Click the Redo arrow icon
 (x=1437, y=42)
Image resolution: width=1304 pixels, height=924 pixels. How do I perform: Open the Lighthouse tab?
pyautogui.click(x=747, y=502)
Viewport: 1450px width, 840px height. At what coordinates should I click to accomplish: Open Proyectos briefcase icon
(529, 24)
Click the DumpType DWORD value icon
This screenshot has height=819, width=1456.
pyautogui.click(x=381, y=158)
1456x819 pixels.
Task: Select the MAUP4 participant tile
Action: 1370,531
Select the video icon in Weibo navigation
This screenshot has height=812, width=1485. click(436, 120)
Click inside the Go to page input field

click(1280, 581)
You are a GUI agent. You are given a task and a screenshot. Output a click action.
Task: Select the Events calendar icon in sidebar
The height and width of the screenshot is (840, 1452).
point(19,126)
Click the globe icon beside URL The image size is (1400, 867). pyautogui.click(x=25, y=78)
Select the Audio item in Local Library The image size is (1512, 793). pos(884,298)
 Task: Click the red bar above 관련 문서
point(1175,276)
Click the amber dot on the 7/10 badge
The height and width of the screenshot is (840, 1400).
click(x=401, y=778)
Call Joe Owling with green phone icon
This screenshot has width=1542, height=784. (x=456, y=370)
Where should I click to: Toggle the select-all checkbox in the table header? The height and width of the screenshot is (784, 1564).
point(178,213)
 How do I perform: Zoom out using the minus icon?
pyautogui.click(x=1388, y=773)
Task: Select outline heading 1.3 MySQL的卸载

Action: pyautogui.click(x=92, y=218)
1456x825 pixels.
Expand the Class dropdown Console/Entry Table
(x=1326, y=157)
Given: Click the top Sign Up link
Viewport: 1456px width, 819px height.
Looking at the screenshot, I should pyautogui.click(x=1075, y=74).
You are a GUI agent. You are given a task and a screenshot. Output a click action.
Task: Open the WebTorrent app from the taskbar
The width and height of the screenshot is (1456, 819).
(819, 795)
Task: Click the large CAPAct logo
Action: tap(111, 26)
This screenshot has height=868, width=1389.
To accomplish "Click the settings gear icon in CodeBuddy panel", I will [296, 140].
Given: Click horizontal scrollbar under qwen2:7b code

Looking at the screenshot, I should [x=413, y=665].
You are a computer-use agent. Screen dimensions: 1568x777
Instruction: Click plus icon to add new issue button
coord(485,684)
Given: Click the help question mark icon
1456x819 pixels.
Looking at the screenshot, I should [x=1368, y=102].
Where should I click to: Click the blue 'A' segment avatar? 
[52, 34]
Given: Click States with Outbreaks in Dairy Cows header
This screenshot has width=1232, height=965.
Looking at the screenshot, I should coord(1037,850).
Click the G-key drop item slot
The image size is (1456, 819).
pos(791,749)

WHAT THE TASK REQUIRES: Copy out every line of the material above that contains the string "item".

RESULT OF THE EXERCISE:
Select the Audio item in Local Library The image size is (1512, 793). pos(884,298)
Click the G-key drop item slot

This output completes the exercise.